The example below demonstrates how to generate text based on an image with [pipeline] or the [AutoModel] class.

from transformers import pipeline
from PIL import Image
import requests

pipe = pipeline("image-to-text", model="llava-hf/llava-v1.6-mistral-7b-hf", device="cuda")
image = Image.open(requests.get("https://huggingface.co/datasets/huggingface/documentation-images/resolve/main/transformers/model_doc/llava_next_ocr.png", stream=True).raw)

result = pipe(image, prompt="What does this chart show?")
print(result[0]["generated_text"])

from transformers import LlavaNextProcessor, LlavaNextForConditionalGeneration
from PIL import Image
import requests, torch

processor = LlavaNextProcessor.from_pretrained("llava-hf/llava-v1.6-mistral-7b-hf")
model = LlavaNextForConditionalGeneration.from_pretrained(
    "llava-hf/llava-v1.6-mistral-7b-hf", torch_dtype=torch.float16
).to("cuda")

image = Image.open(requests.get(
    "https://huggingface.co/datasets/huggingface/documentation-images/resolve/main/transformers/model_doc/llava_next_ocr.png", stream=True).raw)

conversation = [
    {"role": "user", "content": [{"type": "image"}, {"type": "text", "text": "What does this chart show?"}]}
]
prompt = processor.apply_chat_template(conversation, add_generation_prompt=True)
inputs = processor(image, prompt, return_tensors="pt").to("cuda")
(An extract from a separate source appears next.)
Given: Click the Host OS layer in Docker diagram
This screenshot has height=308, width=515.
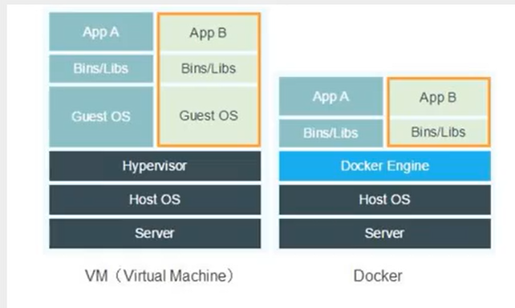Looking at the screenshot, I should click(385, 199).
output = model.generate(**inputs, max_new_tokens=100)
print(processor.decode(output[0], skip_special_tokens=True))

Quantization reduces memory usage by representing weights in lower precision. Use BitsAndBytes 4-bit quantization like this:

from transformers import AutoModelForImageTextToText, AutoProcessor, BitsAndBytesConfig

quant_config = BitsAndBytesConfig(
    load_in_4bit=True,
    bnb_4bit_compute_dtype=torch.float16,
    bnb_4bit_quant_type="nf4"
)

model = AutoModelForImageTextToText.from_pretrained(
    "llava-hf/llava-v1.6-mistral-7b-hf",
    quantization_config=quant_config,
    device_map="auto"
)
processor = AutoProcessor.from_pretrained("llava-hf/llava-v1.6-mistral-7b-hf")

Use the AttentionMaskVisualizer to explore which tokens the model attends to:

from transformers.utils.attention_visualizer import AttentionMaskVisualizer

viz = AttentionMaskVisualizer("llava-hf/llava-v1.6-mistral-7b-hf")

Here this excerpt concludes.